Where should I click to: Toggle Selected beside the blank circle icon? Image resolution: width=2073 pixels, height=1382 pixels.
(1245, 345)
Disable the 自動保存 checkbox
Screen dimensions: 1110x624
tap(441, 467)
++++++++++++++++++++
#### PROBLEM TO SOLVE
Rewrite the lines above as a numbered list, omitting any blank lines.

#### FINAL RESULT
1. Where should I click to: Toggle Selected beside the blank circle icon? Image resolution: width=2073 pixels, height=1382 pixels.
2. (1245, 345)
3. Disable the 自動保存 checkbox
4. Screen dimensions: 1110x624
5. tap(441, 467)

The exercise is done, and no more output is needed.